By Loretta Proctor
Matador 2010 (Imprint of Troubador Publishing Ltd.)
Author site: http://www.lorettaproctor.co.uk/
Henry Winstone and his best friend, Frederick Ashton Thorpe, are artists during the Pre-Raphaelite movement of the Victorian era. Although Henry has pretty much forsaken the snobbish materialism of polite society, Fred isn’t quite so ready to give up his fastidious lifestyle. But even Henry must eat and has taken a commission to paint Eleanor Farnham’s portrait. Seeing the half finished portrait of Ellie at Henry’s studio, Fred is smitten and returns the next day to meet her. Deciding she’s everything he’s ever dreamed of in a woman, Fred pursues her and he and Ellie wed.

——————————

-- YOUR TASKS --
**A.** Echo the stretch of the book summary from "Author site: http://www.lorettaproctor.co.uk/" through "and Ellie wed.".
**B.** Give every full name of a character that the book summary mentions.

-- SUPPLIED INFORMATION --
——————————

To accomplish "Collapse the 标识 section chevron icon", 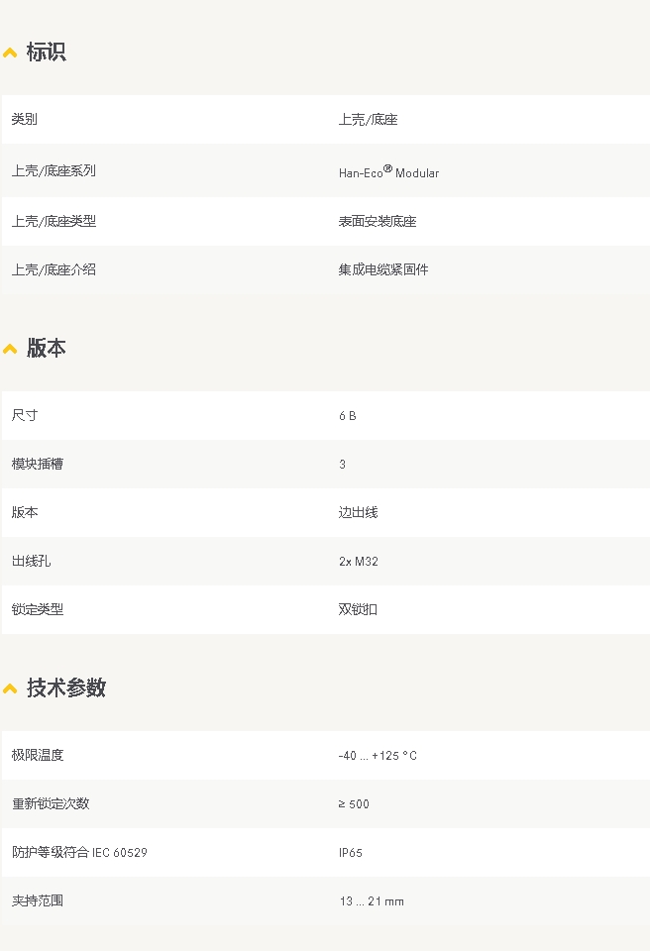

——————————

-- PER-TASK ANSWERS --
**A.**
Author site: http://www.lorettaproctor.co.uk/
Henry Winstone and his best friend, Frederick Ashton Thorpe, are artists during the Pre-Raphaelite movement of the Victorian era. Although Henry has pretty much forsaken the snobbish materialism of polite society, Fred isn’t quite so ready to give up his fastidious lifestyle. But even Henry must eat and has taken a commission to paint Eleanor Farnham’s portrait. Seeing the half finished portrait of Ellie at Henry’s studio, Fred is smitten and returns the next day to meet her. Deciding she’s everything he’s ever dreamed of in a woman, Fred pursues her and he and Ellie wed.

**B.**
Henry Winstone
Frederick Ashton Thorpe
Eleanor Farnham